§ What is required: Restate word for word the lines of the listing below, from its first line through the line with "This screenshot has width=800, height=512.", without the pictures.

§ Source data:
------------------------
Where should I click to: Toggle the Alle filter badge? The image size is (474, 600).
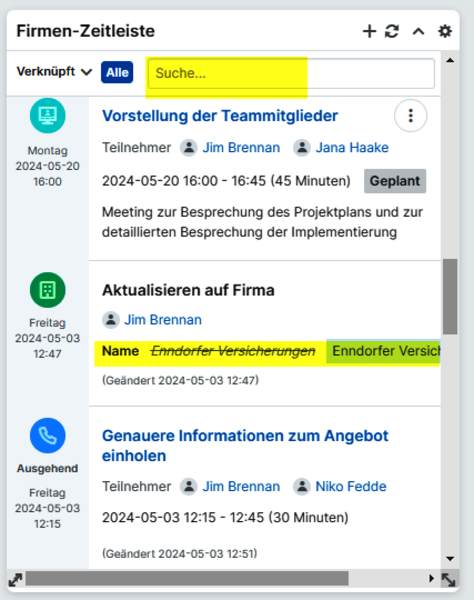point(117,72)
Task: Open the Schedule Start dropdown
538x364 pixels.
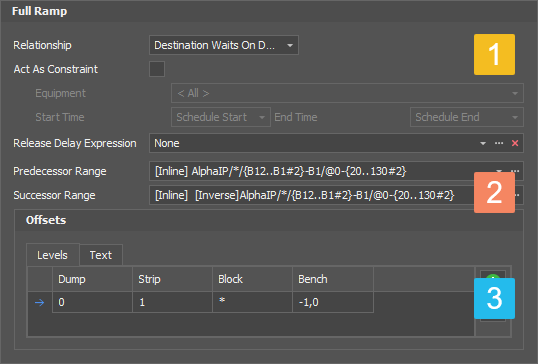Action: (x=221, y=117)
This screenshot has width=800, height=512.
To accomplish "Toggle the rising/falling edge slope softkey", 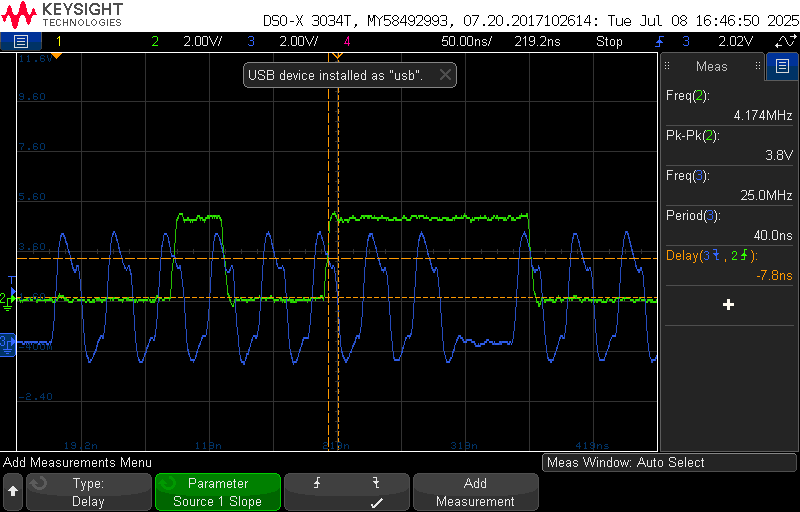I will point(347,492).
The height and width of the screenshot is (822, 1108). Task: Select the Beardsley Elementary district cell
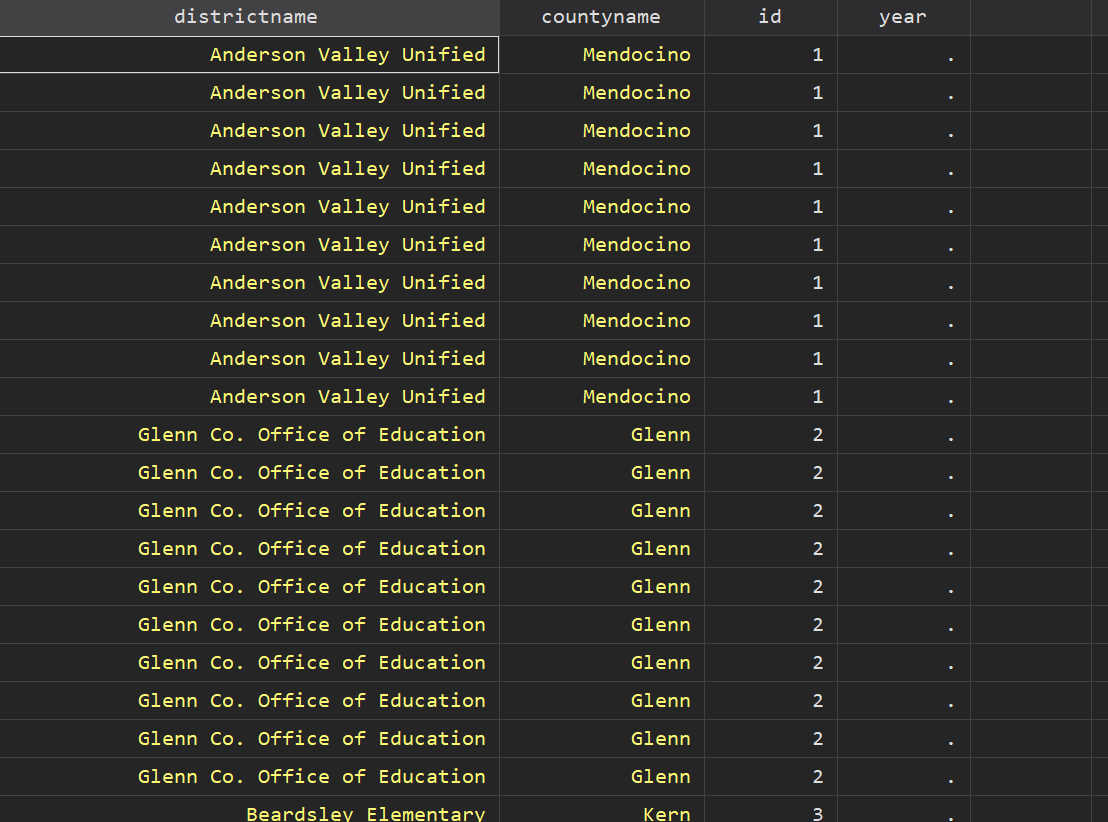point(365,811)
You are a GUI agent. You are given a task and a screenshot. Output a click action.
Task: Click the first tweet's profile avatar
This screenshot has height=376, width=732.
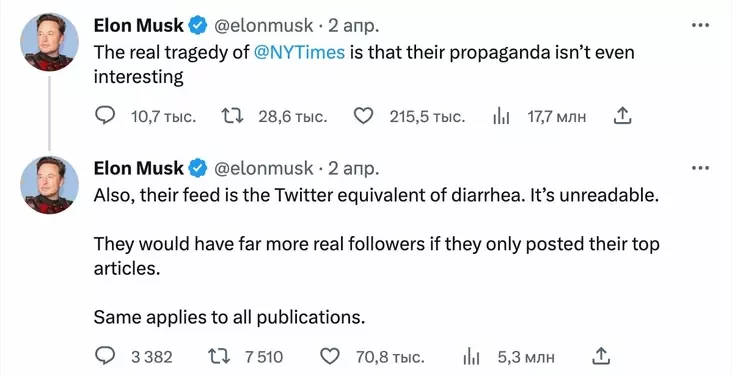(49, 42)
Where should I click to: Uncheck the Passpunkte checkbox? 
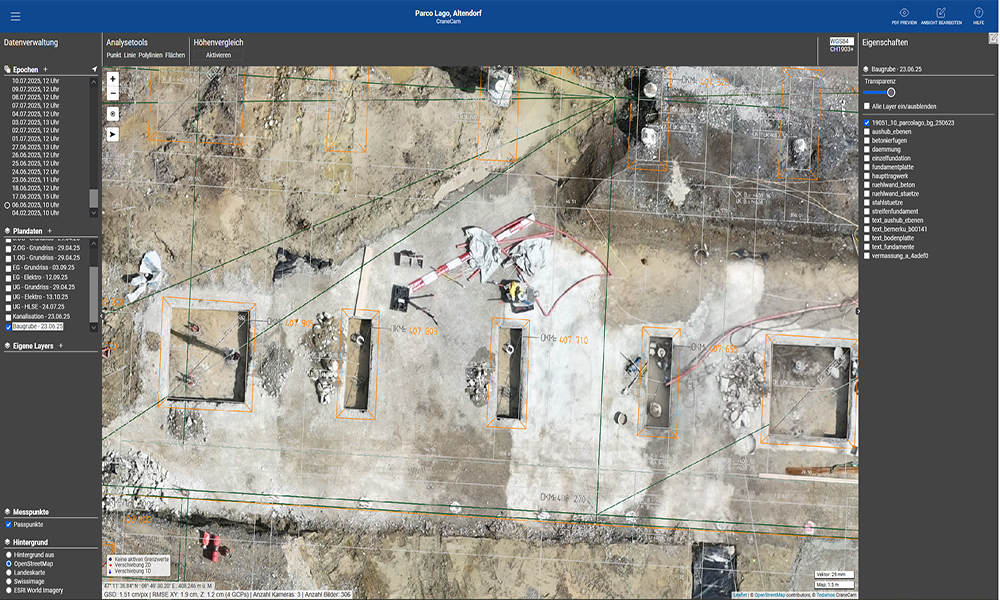coord(9,524)
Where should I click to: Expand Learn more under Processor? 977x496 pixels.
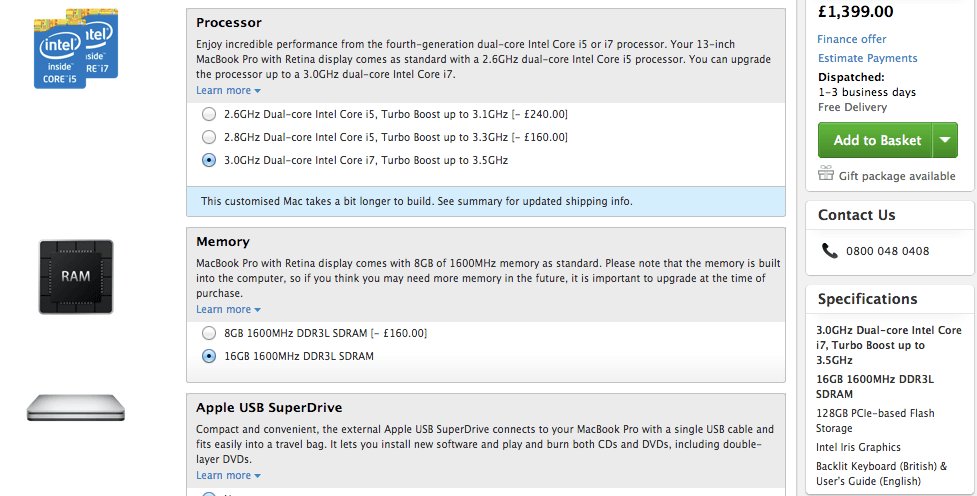[x=228, y=90]
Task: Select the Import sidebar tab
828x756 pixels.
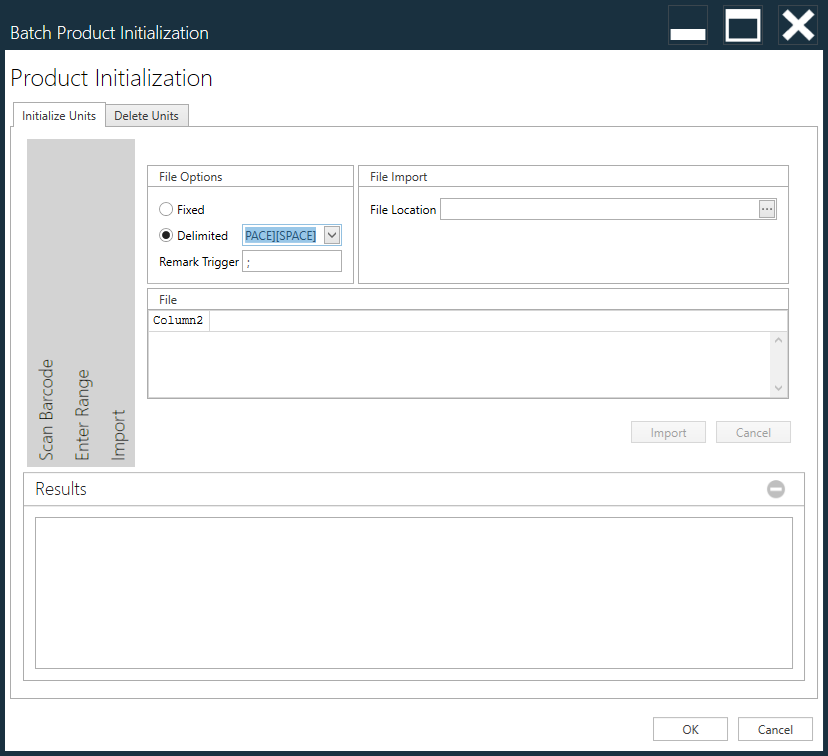Action: pos(118,430)
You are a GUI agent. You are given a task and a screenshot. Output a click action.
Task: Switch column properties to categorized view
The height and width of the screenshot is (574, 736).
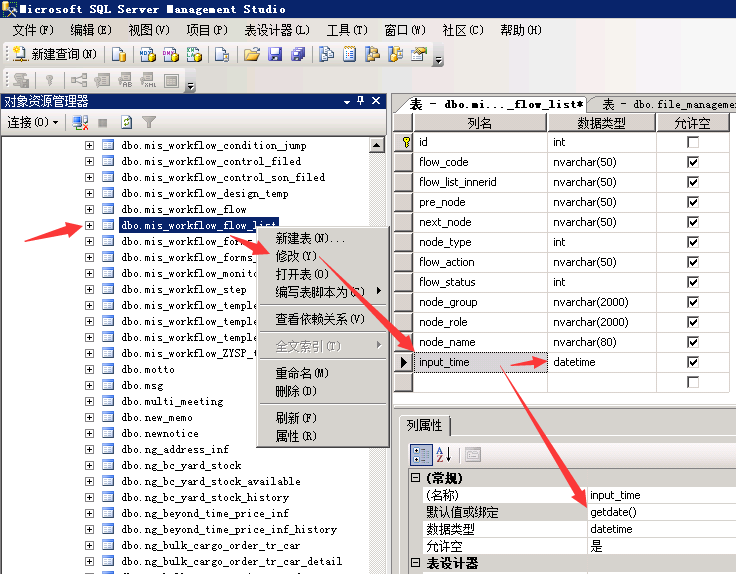tap(421, 454)
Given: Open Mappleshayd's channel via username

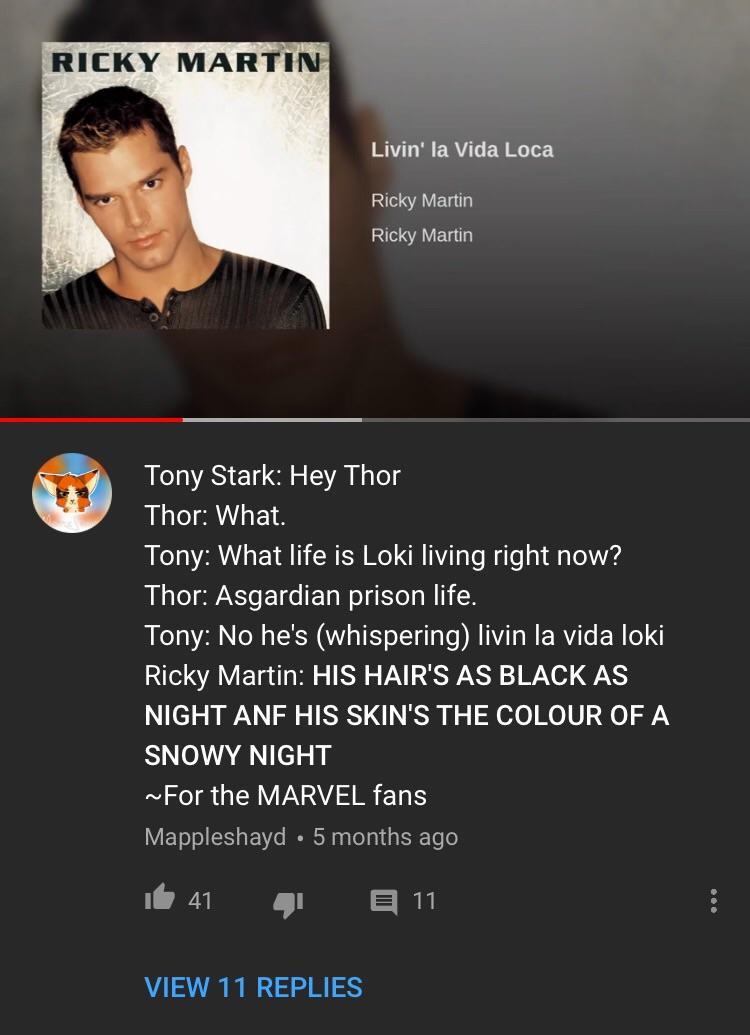Looking at the screenshot, I should (x=214, y=837).
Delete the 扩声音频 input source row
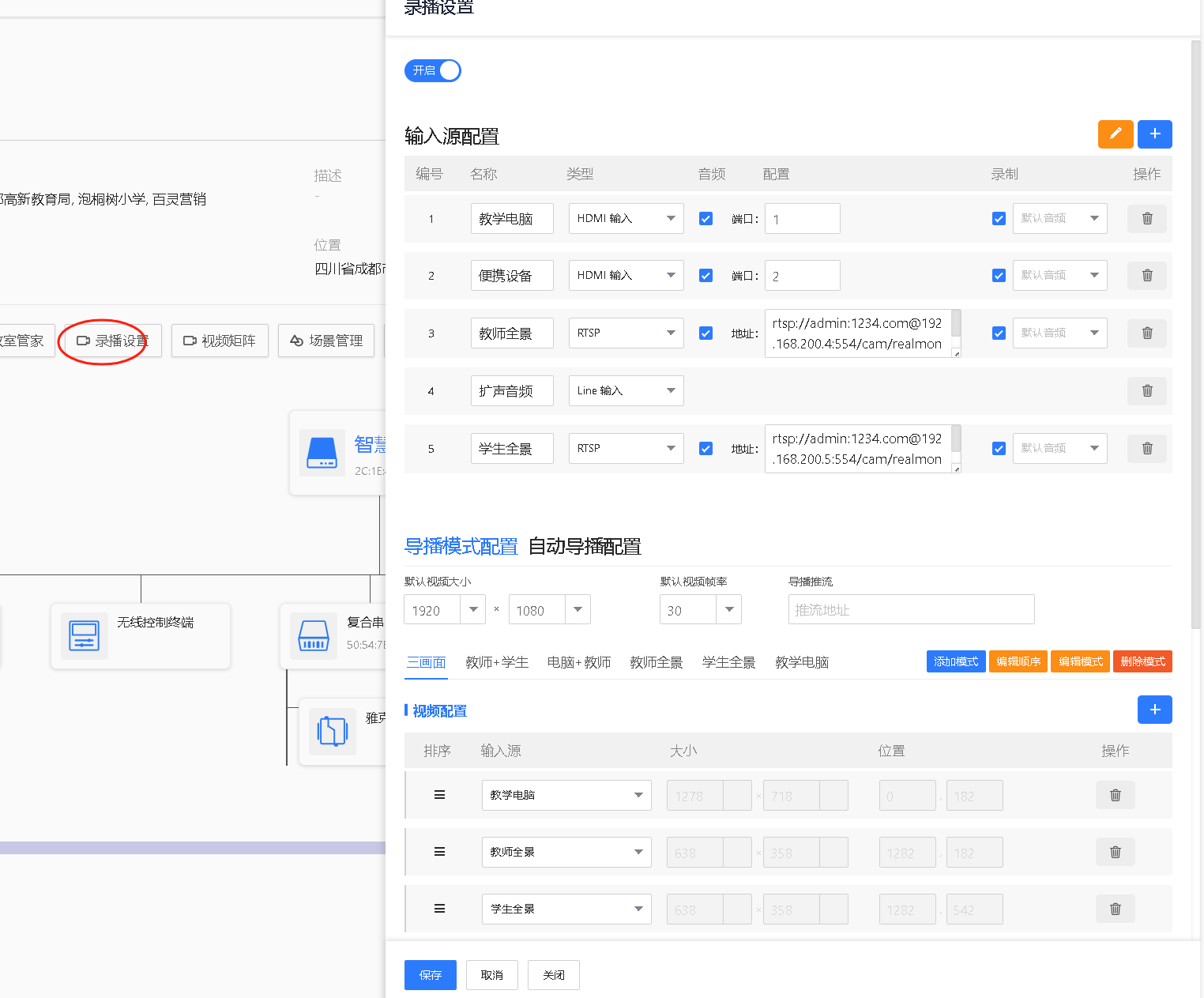Screen dimensions: 1204x998 (x=1146, y=391)
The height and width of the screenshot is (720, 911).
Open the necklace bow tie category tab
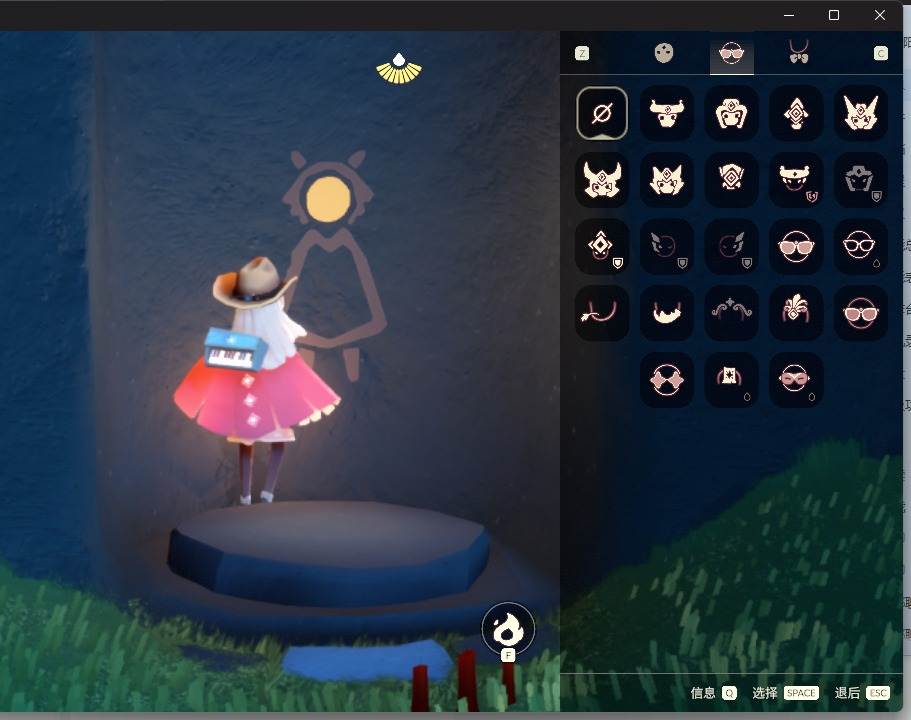tap(797, 53)
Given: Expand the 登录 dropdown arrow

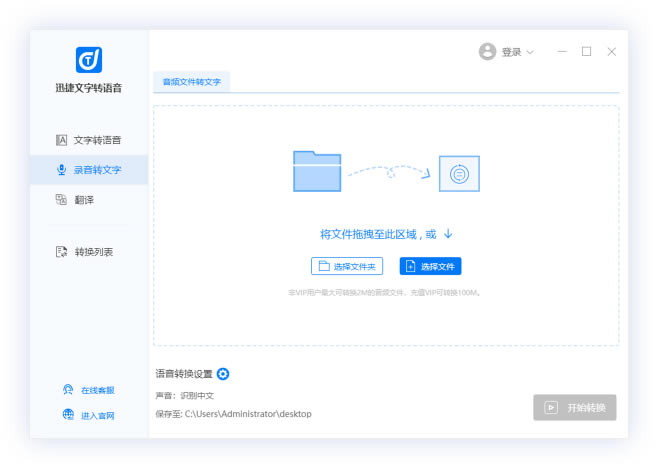Looking at the screenshot, I should click(x=530, y=52).
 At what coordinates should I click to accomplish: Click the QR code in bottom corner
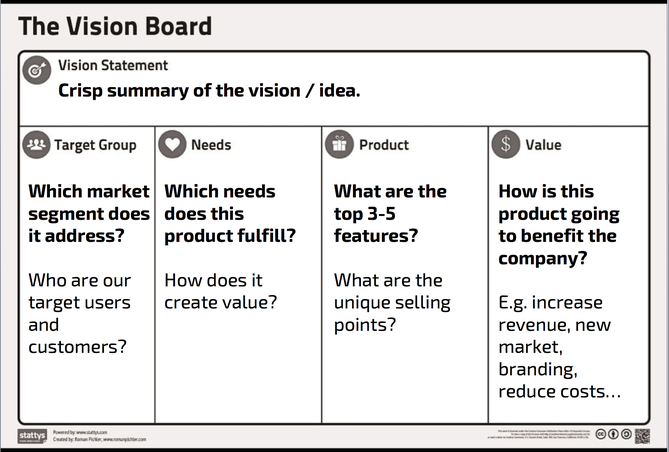pyautogui.click(x=643, y=436)
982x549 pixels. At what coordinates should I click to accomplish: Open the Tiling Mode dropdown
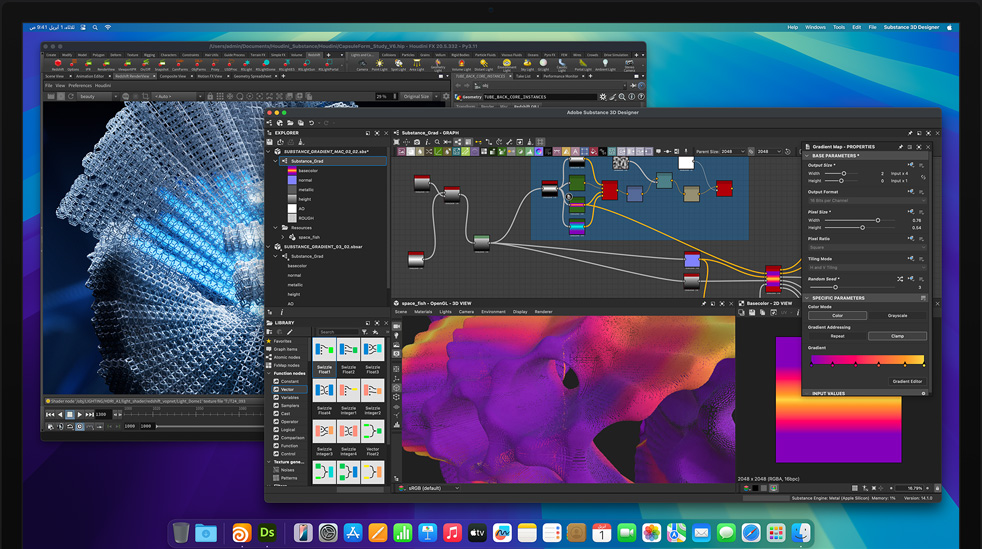(866, 268)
------------------------
§ Answer box:
Where should I click to: Toggle the Alle filter badge? The image size is (474, 600).
point(117,72)
Task: Open the Schedule Start dropdown
538x364 pixels.
Action: (x=221, y=117)
This screenshot has width=800, height=512.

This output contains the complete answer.